Еще издали Кавказ забелел вершинами. Приближаясь, они теряли блеск, из этого блеска все резче выступали очертания хребта. Отстал Пятигорск, где гениального юношу Лермонтова убил ничтожный Мартынов, и не успела память перебрать строки из «Мцыри», как загремел Терек.

Начальник госпиталя, в котором очутилась Ася, был величавым, как кавказская вершина со снежной главой. Сначала подумалось, как же такого старого призвали на войну, а потом оказалось, что ему сорок, и это будто немного. В тот вечер, когда начальник вызвал Асю к себе, он расспрашивал о многом, а отвечал на ее робкие вопросы односложно: «Обучим», «Оденем», «Дадим». Уходя, он зачем-то поддел Асю под нос грубым пальцем, как делают, когда подбадривают маленьких. И велел ложиться спать. Часа полтора она просидела, как пойманная, в этой комнате бывшей осетинской больницы. Вспоминать об этом сейчас было страшнее, чем сидеть и ждать тогда. Ни о чем она не думала, только горько и грустно, как бы прощаясь, воскрешала в памяти свой Таганрог, песок на приморском берегу, осенние купания, за которые всегда влетало от мамы...

Сначала оторвало от дома, потом от школьных товарищей, она до смерти боялась потерять крышу, приютившую ее. Сейчас, вспоминая, понимала, что смалодушничала тогда, но тогда не думала, что наступит это сейчас. И знать не знала, что где-то на земле живет лейтенант Зотов... Вернувшись, начальник госпиталя спросил:

— Все сидишь? — и погладил ее по голове.

Она стянула и повесила на стул юбочку...

Среди ночи он много курил, а у нее мокрели глаза, и он отмахивал от нее дым. Потом повернулся к стене и уснул, а она еще долго промокала глаза углом простыни и дышала как можно тише, чтобы не разбудить его.

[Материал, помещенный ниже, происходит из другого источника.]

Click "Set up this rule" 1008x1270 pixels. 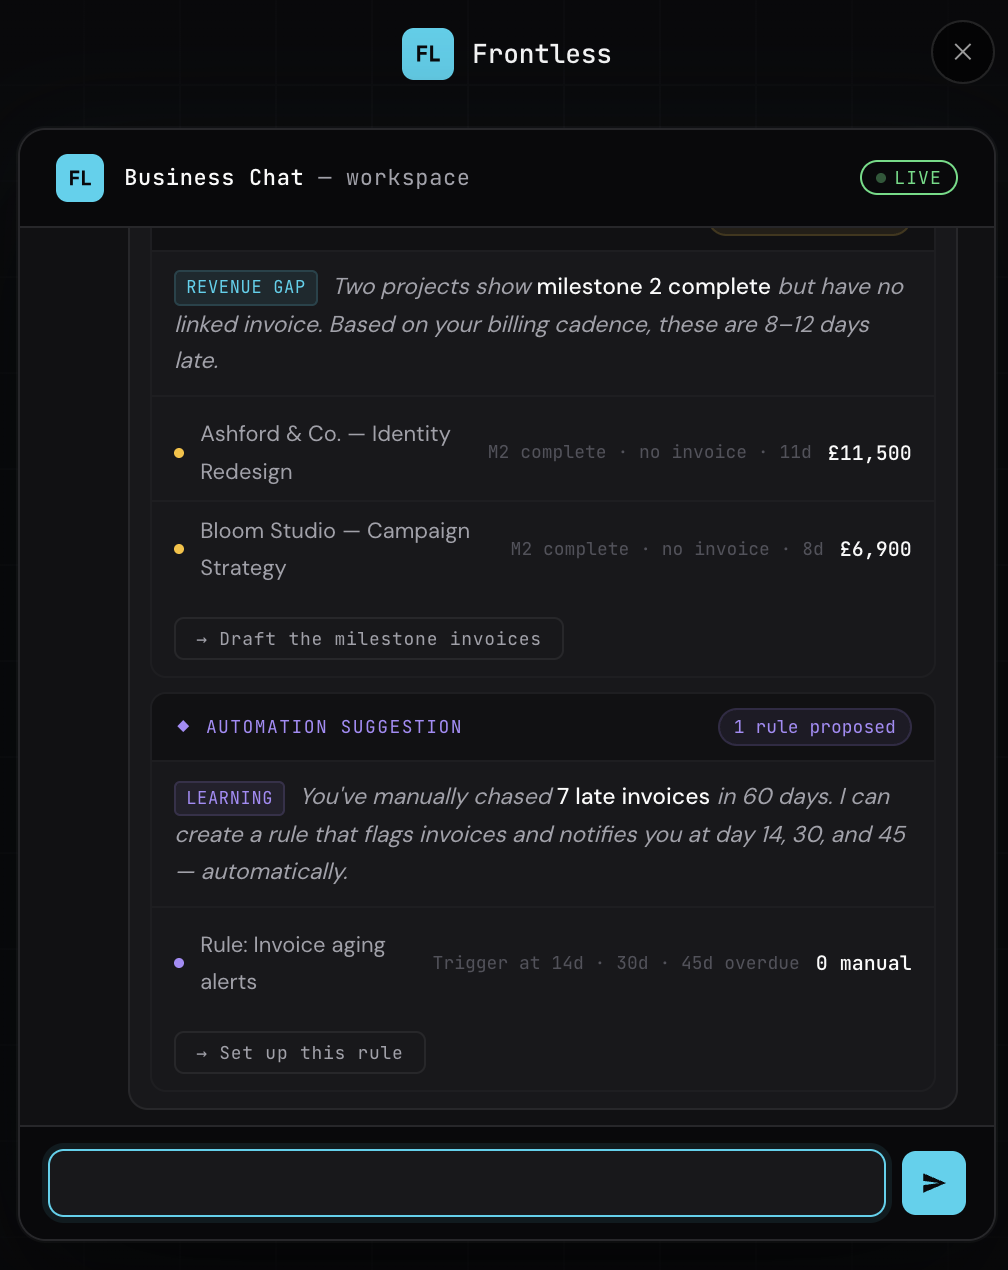299,1052
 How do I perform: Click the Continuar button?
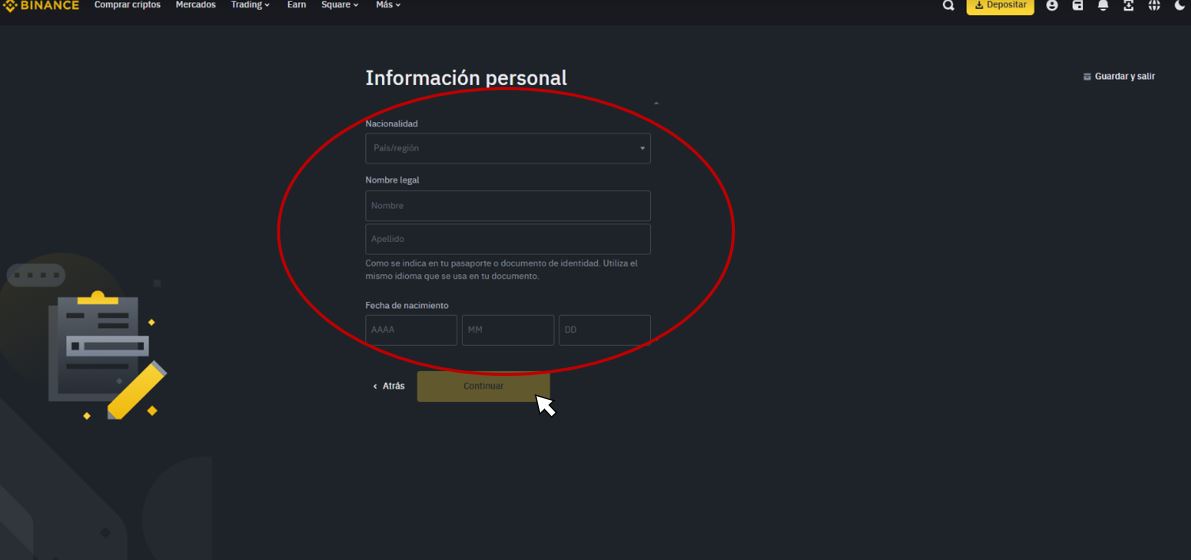[x=483, y=386]
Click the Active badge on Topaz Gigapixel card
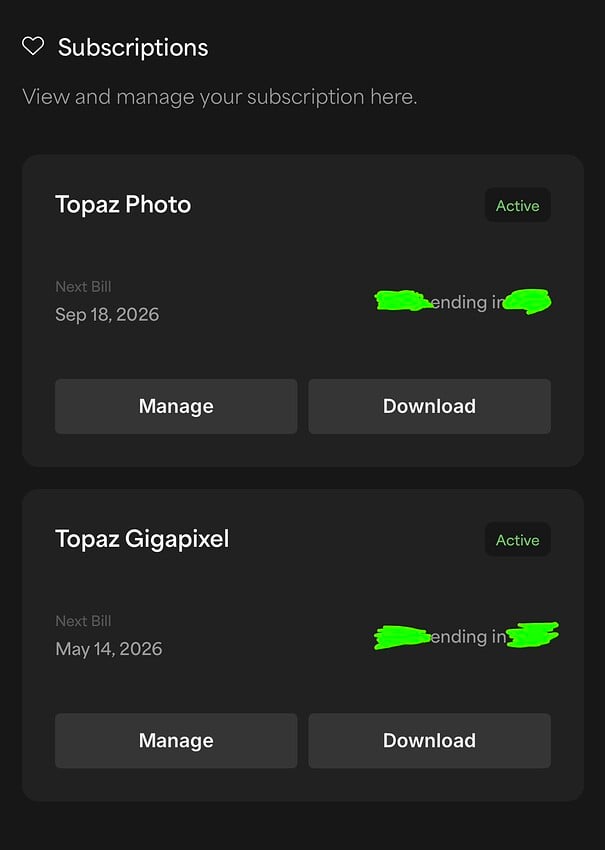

После нескольких месяцев переставшей быть страшной, а только трудной жизни, когда им без остановок возили из долин раненых, в новогоднюю ночь вслед за войсками, перешедшими в наступление, госпиталь двинулся вперед. В ее палату попал один штабник, ну, бывают же такие, добрые глаза, доброе лицо, она не выдержала, заговорила, и он понял все-все, хотя она, кажется, и не намекала на свои горести. Хочу, дескать, в действующую часть, чтоб война — так война... Он пообещал устроить перевод. Где это было?

Ее встряхнул Георгиевск, приземистый городок, показавшийся ей больше деревянным, чем каменным. Гитлеровцы набили дровяные сараи городка бутылями, на этикетках которых по-русски красовалось: «Спирт». Жители пили сами и угощали воинов-освободителей, а через два-три дня сотни некрашеных гробов повезли к кладбищу Георгиевска. Спирт был метиловый, древесный, не спирт, а яд.

Под январским снегом, негустым в здешних краях, у госпиталя вытянулась очередь людей, терявших зрение. И все от того же зелья, выпитого на радостях.

Что она вдруг поняла, столкнувшись с ними? Что нельзя опускать руки в какой угодно беде? Что, если можешь помогать другим, и себе помоги? Что если погибать, так уж не зря? А может, ничего отчетливого и не было, а вот очнулась — и все, потому что удары людского горя непременно будят других? И штабник не забыл о ней.